AI-Driven e-Learning: Perceived Usefulness and Ease of Use Drive Satisfaction, Not Necessarily Future Intentions
Category: User-Centred Design · Effect: Moderate effect · Year: 2023
While AI features in e-learning platforms enhance perceived usefulness and ease of use, leading to student satisfaction, this satisfaction doesn't automatically translate into a sustained intention to use the platform.
Design Takeaway
Designers should not solely rely on user satisfaction with current AI features to predict future adoption. Instead, they should also consider how to build intrinsic motivation, self-efficacy, and habit formation into the platform's design to ensure sustained user engagement.
Why It Matters
This insight highlights a critical nuance in designing and implementing AI-driven educational technologies. Designers must recognize that user satisfaction with current features is a necessary but not sufficient condition for long-term adoption and engagement.
Key Finding
Students find AI features in e-learning platforms useful and easy to use, which makes them satisfied with the current experience. However, this satisfaction alone doesn't guarantee they will continue to use the platforms in the future; personal factors like self-efficacy play a larger role in their future intentions.
Key Findings
- AI-based social learning networks, personal learning portfolios, and personal learning environments significantly influence perceived usefulness and ease of use.

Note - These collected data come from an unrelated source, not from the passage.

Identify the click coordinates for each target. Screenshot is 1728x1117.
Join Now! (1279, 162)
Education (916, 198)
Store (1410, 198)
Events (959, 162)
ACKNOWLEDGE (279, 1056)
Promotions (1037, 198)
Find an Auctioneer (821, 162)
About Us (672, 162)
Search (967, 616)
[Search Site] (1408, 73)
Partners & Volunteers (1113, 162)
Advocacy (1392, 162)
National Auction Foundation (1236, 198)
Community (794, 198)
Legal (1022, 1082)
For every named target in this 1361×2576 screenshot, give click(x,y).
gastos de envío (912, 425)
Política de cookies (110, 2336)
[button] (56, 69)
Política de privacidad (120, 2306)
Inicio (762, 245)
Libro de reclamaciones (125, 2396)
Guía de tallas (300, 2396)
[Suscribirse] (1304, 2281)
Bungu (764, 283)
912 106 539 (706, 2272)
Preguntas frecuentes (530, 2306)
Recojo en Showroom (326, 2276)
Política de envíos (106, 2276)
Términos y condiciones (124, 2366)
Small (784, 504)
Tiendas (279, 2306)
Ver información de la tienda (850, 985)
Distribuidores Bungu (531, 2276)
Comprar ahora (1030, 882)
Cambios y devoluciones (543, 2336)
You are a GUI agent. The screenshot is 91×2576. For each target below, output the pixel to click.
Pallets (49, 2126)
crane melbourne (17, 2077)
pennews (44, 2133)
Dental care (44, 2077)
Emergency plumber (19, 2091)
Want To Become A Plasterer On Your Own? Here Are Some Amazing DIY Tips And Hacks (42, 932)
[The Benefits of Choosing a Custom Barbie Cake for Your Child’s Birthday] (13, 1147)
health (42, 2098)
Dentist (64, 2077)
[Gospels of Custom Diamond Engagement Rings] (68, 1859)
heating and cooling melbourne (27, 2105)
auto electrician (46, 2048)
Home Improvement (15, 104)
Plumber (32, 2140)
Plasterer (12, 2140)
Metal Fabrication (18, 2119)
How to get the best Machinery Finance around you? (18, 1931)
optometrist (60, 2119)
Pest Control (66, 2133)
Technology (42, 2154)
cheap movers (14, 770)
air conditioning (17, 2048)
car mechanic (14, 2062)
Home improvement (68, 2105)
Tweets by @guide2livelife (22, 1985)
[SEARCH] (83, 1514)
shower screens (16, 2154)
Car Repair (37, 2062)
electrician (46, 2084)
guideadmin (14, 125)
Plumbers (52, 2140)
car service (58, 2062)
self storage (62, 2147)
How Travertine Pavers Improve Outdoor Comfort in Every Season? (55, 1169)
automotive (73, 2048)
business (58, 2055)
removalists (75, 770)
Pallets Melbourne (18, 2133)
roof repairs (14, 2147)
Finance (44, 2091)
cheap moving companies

- Perceived usefulness and ease of use positively impact student satisfaction.
- Student satisfaction does not significantly predict their intention to use e-learning platforms.
- Individual characteristics, particularly self-efficacy, significantly influence e-learning intentions.
Research Evidence
Aim: To investigate how AI-driven social learning networks, personal learning portfolios, and personal learning environments influence Saudi university students' perceived usefulness and ease of use of e-learning platforms, and subsequently, their satisfaction and intention to use.
Method: Quantitative, cross-sectional survey research employing structural equation modeling.
Procedure: Data was collected from Saudi university students via self-report questionnaires assessing perceptions of AI-driven features, perceived usefulness, ease of use, satisfaction, and intention to use e-learning platforms, along with individual characteristics like self-efficacy and readiness for self-directed learning.
Sample Size: 500 participants
Context: Higher education e-learning platforms in Saudi Arabia.
Design Principle
User satisfaction is a leading indicator of current experience, but sustained adoption requires addressing deeper user motivations and capabilities.
How to Apply
When designing new AI-driven educational tools, prioritize features that demonstrably improve learning outcomes and user efficiency. Simultaneously, explore strategies to build user confidence and encourage independent learning habits.
Limitations
The study's findings are specific to the context of Saudi universities and may not be generalizable to other cultural or educational settings. The cross-sectional design limits the ability to establish causal relationships definitively.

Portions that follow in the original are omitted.